The Erdmans: deport the illegals, except for Mom!

Jacob Siegfried and his wife Eva, and a family of one boy, also named Jacob, and several girls, emigrated to the US through Texas, from Saratov, on the Volga River, in 1908. Though they came from Russia, they spoke German. They settled in Logan Township, just outside Enid, Oklahoma.  Volga Germans had been encouraged to immigrate to Russia by Catherine the Great, in the hopes of civilizing her still mostly barbarous country, and remained until Tsar Nicholas started to revoke their privileges. Then many of them came here.

During WWI, they were driven out. Germans were not welcome in much of the United States. So they made the long trek up to Saskatchewan, where there was a community of Volga Germans. We have record of Jacob and family crossing the border legally in August 1918.

Since there was wartime internment of German immigrants in Canada, it's a little unclear why Saskatoon was a safe haven for them. Possibly it was just remote from the nonsense happening in Ontario. Or possibly the 'Russian' on their documents bamboozled the Canadians. 

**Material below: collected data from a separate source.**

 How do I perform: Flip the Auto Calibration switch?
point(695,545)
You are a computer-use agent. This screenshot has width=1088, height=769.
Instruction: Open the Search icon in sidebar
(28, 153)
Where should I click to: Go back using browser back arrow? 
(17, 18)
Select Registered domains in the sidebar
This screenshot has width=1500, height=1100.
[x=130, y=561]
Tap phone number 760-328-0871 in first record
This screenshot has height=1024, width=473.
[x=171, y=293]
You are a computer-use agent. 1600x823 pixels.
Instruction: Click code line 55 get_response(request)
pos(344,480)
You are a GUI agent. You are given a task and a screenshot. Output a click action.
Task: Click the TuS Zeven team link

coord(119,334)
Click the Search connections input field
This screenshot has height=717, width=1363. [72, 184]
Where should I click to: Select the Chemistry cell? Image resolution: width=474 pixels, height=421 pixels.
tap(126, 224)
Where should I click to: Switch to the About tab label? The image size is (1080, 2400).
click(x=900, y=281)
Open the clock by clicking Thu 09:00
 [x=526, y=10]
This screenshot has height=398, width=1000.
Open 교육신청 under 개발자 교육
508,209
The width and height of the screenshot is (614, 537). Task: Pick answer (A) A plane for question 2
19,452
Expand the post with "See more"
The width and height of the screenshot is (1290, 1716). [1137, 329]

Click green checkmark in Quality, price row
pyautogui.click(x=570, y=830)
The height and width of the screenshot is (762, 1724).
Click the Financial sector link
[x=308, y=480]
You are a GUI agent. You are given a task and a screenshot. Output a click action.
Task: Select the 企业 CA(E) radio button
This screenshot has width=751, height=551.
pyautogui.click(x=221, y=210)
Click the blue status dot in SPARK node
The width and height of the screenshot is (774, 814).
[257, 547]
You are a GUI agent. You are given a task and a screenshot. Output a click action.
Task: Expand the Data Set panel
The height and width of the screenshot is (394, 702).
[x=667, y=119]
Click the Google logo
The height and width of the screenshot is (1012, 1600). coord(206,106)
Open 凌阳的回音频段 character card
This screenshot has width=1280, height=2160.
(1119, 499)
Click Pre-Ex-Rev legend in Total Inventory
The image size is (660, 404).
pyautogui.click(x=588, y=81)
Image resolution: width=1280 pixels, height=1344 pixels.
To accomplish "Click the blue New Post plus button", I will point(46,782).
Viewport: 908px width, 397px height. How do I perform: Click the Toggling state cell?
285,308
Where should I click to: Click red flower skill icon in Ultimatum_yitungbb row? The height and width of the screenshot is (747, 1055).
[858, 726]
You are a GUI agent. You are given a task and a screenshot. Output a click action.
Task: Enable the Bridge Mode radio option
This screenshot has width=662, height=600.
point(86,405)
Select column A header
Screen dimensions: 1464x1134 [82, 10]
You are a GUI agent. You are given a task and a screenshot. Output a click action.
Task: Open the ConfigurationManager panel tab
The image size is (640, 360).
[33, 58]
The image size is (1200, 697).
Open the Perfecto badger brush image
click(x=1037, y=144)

Another family, the Ebels, also came to the United States from Saratov. They settled in Salina Kansas, where their daughter Olinda was born in 1904. They also moved to Saskatchewan, in 1914, although it's unlikely this was a result of hostility; the war, in 1914, was a purely European thing. It was far more likely they left Kansas because their irregular family structure, which featured a female-to-male transgender head of household, became common knowledge. More about that anon.

Anyway, Jacob junior, who was now Jake and had moved away from home, met Olinda. They married in 1924, and had three children in Canada, one named Margaret. In 1929 they decided to move back to the US, to Morrill County, Nebraska. We don't know when exactly, because there are no documents, and therefore no evidence they reentered the US legally. Jake may have been under the impression that having been legally admitted to the US once, he could re-enter again without paperwork, after 13 years in Canada. It ain't so (I had to be very careful on my postdoc in Germany not to lose my green card).


But these were poor farmers with eighth-grade educations; how could they be expected to be familiar with the arcana of the 1924 Immigration Act? In fact, Olinda was lucky; until 1922, she would have lost her US citizenship simply by marrying an alien husband.

They might not have been able to immigrate legally. Reading the racist 1924 Act, Volga Germans would have been considered Eastern Europeans, and therefore subject to a much stricter quota than Germans from Germany. On the other hand they were the husband and children of a US citizen, so the 'chain-migration' thang was working for them. 

They probably just drove a farm truck across the vast open northern border, thinking nothing of it. I myself crossed the Canadian border accidentally, from North Dakota to Manitoba, in 2007. Then I looked at the GPS, which read 49° 00' 02", said 'oops!', and turned back south.

Jake and his three oldest kids are still listed as aliens on the 1940 census. As far as I know, they died illegal aliens, although likely no one knew. Maybe not even them.

In any case, happy ending. Margaret met a nice man called Mike, also descended from Volga Germans, but born in the US, and married him in 1946. And in 1949, the young couple had a son, whom they christened Henry Steven. He now calls himself Steve Erdman, and he's a Nebraska Senator, succeeding his son, Phil Erdman, who was also a Nebraska Senator, and a rabid anti-immigration bigot.

Margaret naturalized in 1947. The information on the naturalization documents is obviously 
false. She said she entered in late 1931, but it's clear from the 1930 census they were already here in 1929. 

Since she's now dead, Margaret's immmigration status is somewhat of a moot point, except for the cosmic irony that the son and grandson of an illegal immigrant, who was naturalized under false pretenses, are vociferous immigration opponents.